According to projections from the Wisconsin Department of Health Services, the population in Wisconsin ages 65 and older is expected to increase by 72% between 2015 and 2040. The population is aging rapidly in rural areas, especially in the northern half of the state in counties with higher rates of health concerns.
Responding to this demographic shift, the Center for Health Enhancement System Studies’ (CHESS) Active Aging Research Center (AARC) has been using technology to improve the overall quality of life for Wisconsin seniors through a web-based information and communication technology (ICT) platform called Elder Tree.
This technology supports older adults who wish to remain in their homes for as long as possible, a concept known as aging in place. While 90% of adults over the age of 65 say they would prefer to age in place, they often struggle with isolation and loneliness, falling, managing medications, and driving and transportation.
Elder Tree offers older adults a variety of features, including health information, transportation route planning, social interaction and more. The platform is secure and easy to use, even for those that may not be as familiar or comfortable with using technology. However, for those living with multiple chronic conditions (MCCs), symptoms and physical limitations can make using computers difficult.

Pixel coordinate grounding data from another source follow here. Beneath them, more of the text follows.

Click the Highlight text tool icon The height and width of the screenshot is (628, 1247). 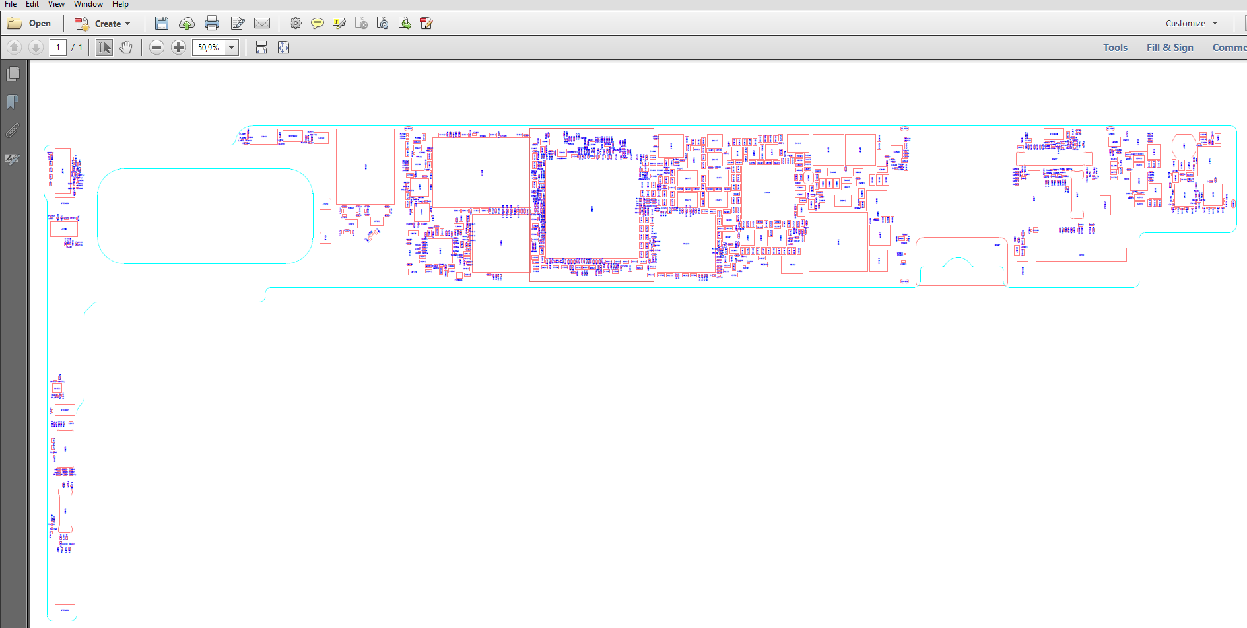click(x=339, y=24)
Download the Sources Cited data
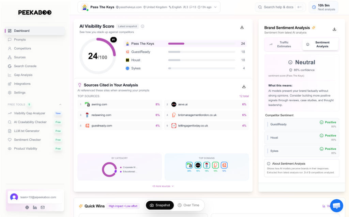 [244, 87]
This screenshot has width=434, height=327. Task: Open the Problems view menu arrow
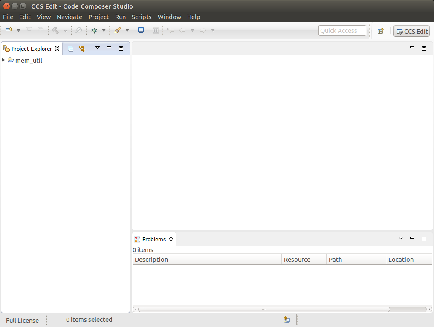tap(400, 238)

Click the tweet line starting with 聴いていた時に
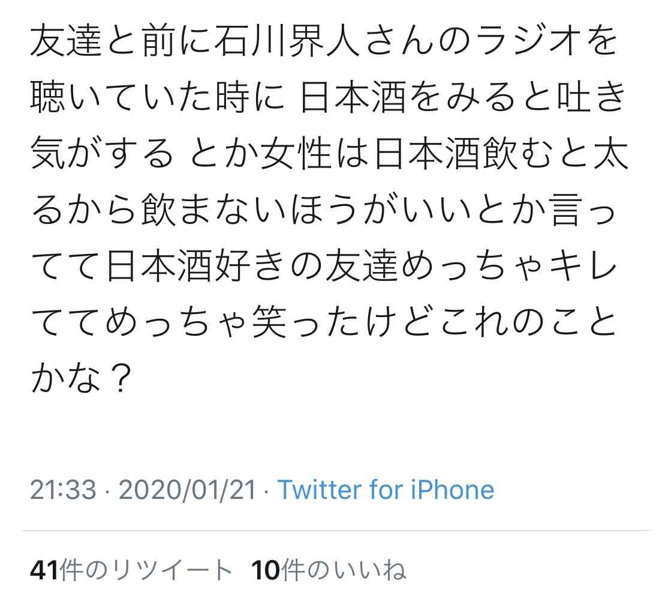329,97
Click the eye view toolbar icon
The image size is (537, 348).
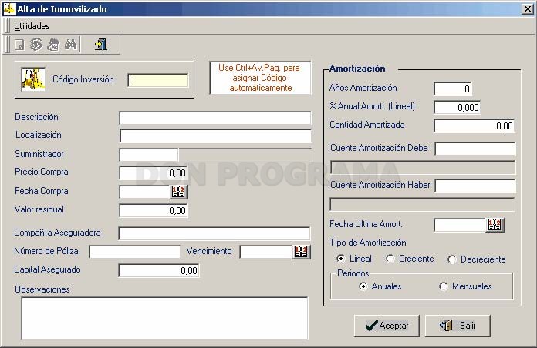(36, 45)
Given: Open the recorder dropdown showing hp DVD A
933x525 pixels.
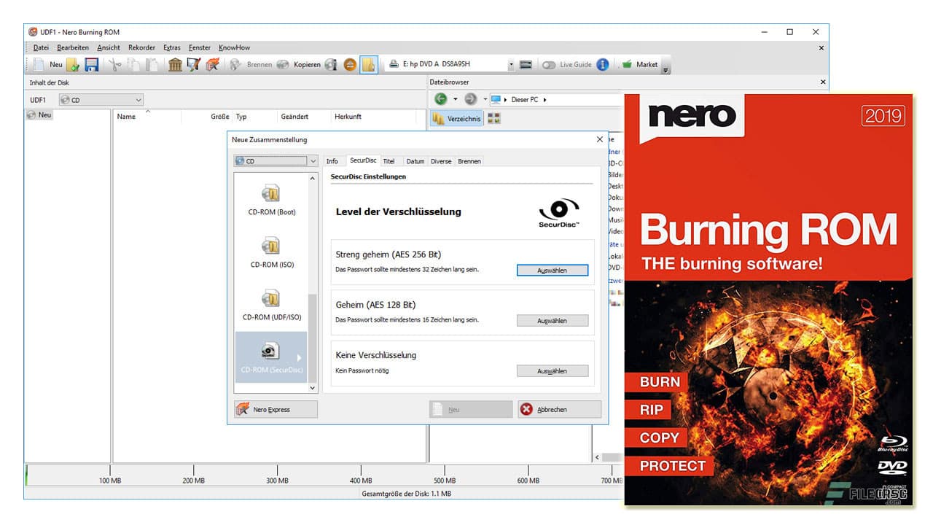Looking at the screenshot, I should [x=512, y=64].
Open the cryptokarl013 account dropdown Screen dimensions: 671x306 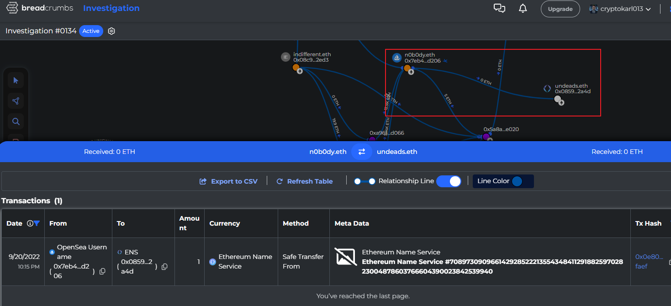[619, 8]
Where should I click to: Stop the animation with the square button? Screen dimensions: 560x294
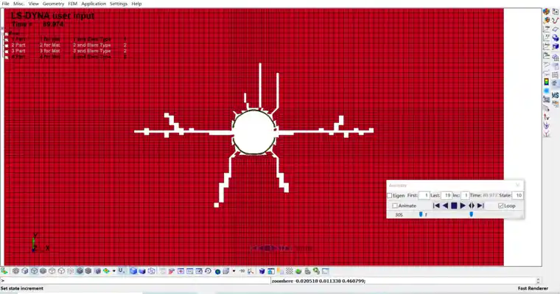454,206
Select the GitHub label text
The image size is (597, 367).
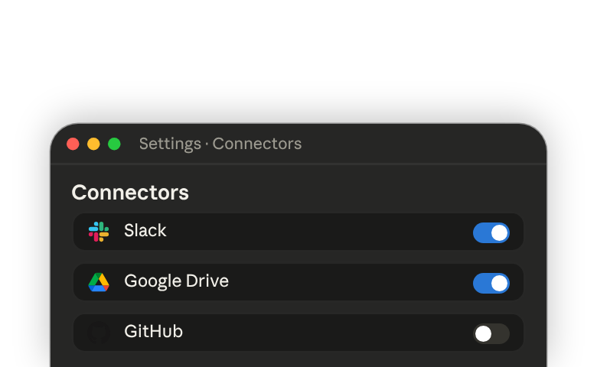(x=153, y=332)
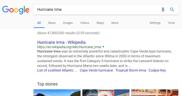
Task: Click the Google logo
Action: (16, 10)
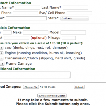
Task: Click the Choose File button
Action: point(31,87)
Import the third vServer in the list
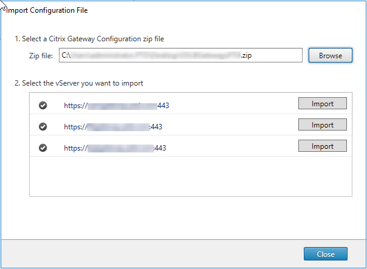This screenshot has height=269, width=367. pyautogui.click(x=322, y=146)
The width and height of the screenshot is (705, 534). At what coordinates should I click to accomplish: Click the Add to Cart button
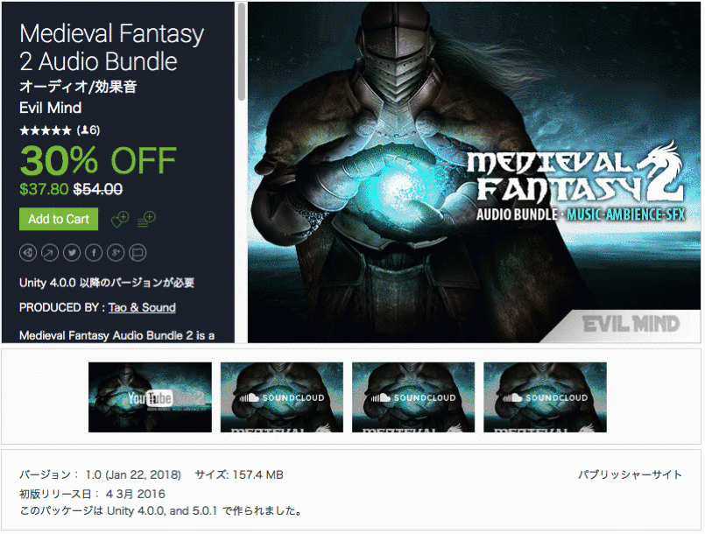pos(59,220)
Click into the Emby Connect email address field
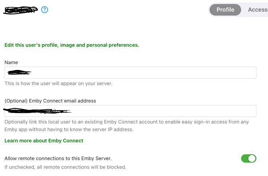Viewport: 268px width, 176px height. 130,111

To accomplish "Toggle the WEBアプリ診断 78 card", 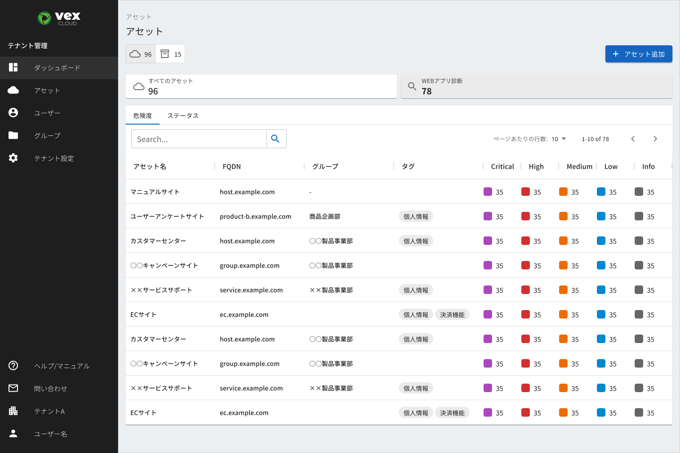I will 536,86.
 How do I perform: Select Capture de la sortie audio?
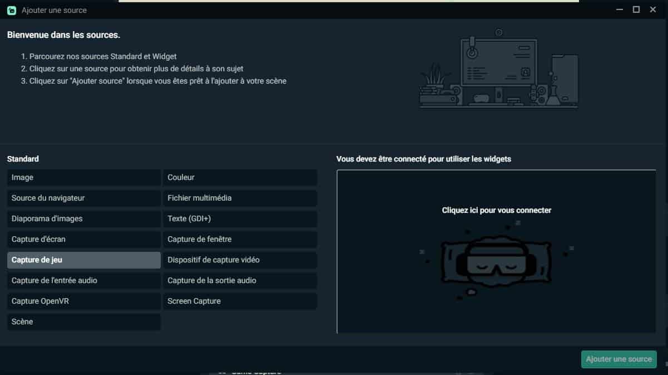(x=240, y=280)
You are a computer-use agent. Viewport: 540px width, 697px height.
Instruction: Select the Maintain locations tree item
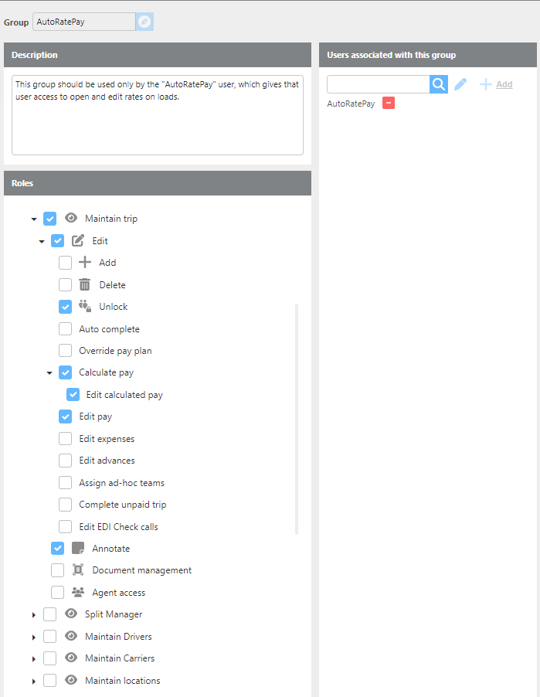(122, 681)
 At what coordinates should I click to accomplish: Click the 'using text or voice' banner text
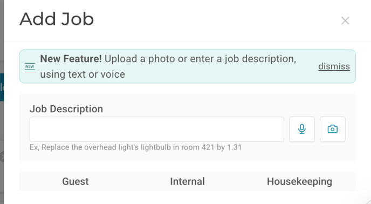[83, 74]
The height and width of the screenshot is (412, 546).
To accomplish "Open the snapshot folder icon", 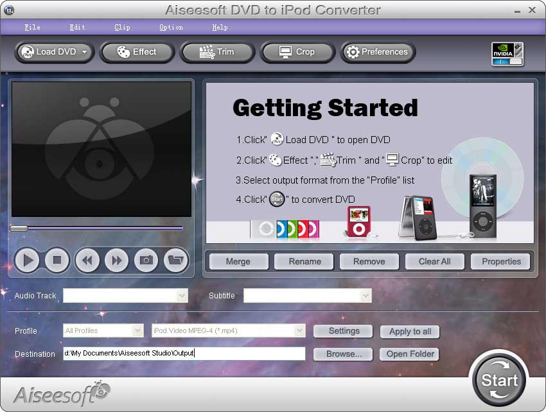I will coord(175,260).
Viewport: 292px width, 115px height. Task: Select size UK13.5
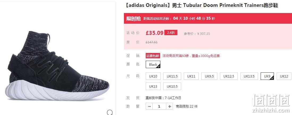tap(249, 76)
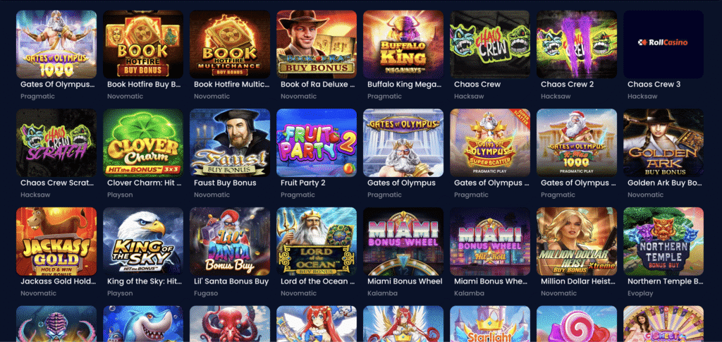Image resolution: width=722 pixels, height=342 pixels.
Task: Open the Million Dollar Heist Xtreme thumbnail
Action: pos(577,241)
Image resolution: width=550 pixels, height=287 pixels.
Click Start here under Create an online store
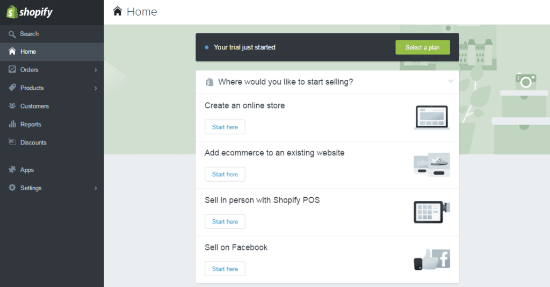tap(225, 127)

“As people age, their mobility and stimulus response slows down, said CHESS Founder and Director Dave Gustafson. “Even if someone was the CEO of a technology company, they might have more difficulty using computers as they age due to physical or mental limitations.”
To address these challenges, the group plans to adapt Elder Tree for smart speakers and smart displays. Led by principal investigators Dave Gustafson and Department of Communication Arts Professor Marie-Louise Mares, the CHESS AARC has received two major grants to make the platform more accessible to a larger group of potential users.
“We have to recognize that current technology won’t do the job. There’s an enormous amount of helpful information available, but the capability to access it is limited for many older adults,” Gustafson said. “New smart devices open technology up in a way that was not possible before. Making Elder Tree easier to use means more people will use it.”
The latest grant, a five-year, $3.9 million award from the National Heart, Lung, and Blood Institute (NHLBI), focuses on older adults living with five or more MCCs. An earlier nearly $2 million grant from the U.S. Department of Health and Human Services’ Agency for Healthcare Research and Quality (AHRQ) aims to help older adults dealing with chronic pain in addition to other MCCs.
“The central goals of CHESS have always been to empower patients and improve their quality of life. Being able to speak to a device, and have it talk back and interact with you, rather than read on a screen, may make the content much more accessible,” Mares said. “Using smart displays to help them monitor their health, gain access to resources, and find community, could potentially be more successful than a traditional laptop intervention.”
Researchers saw positive outcomes from the initial iteration of Elder Tree and hope to extend the benefits of the platform to more users and encourage current users to stay active on the application with the help of these grants. Researchers can measure outcomes associated with specific features of the program, such as reduced falls after learning fall prevention techniques, reduced traffic accidents after using the route planning feature, or reduced feelings of loneliness or isolation from engaging with the social aspects of the program.
“We realized there are certain people that can’t take full advantage of the system,” said Dhavan Shah, School of Journalism and Mass Communication Maier-Bascom Professor and CHESS Scientific Director. “Our main goal in this study is improvements in quality of life, especially focusing on giving users a more hopeful outlook and seeing life as more meaningful. We try to do things like reduce depression, increase feelings of independence, or increase people’s ability to manage whatever illnesses or chronic diseases they’re dealing with.”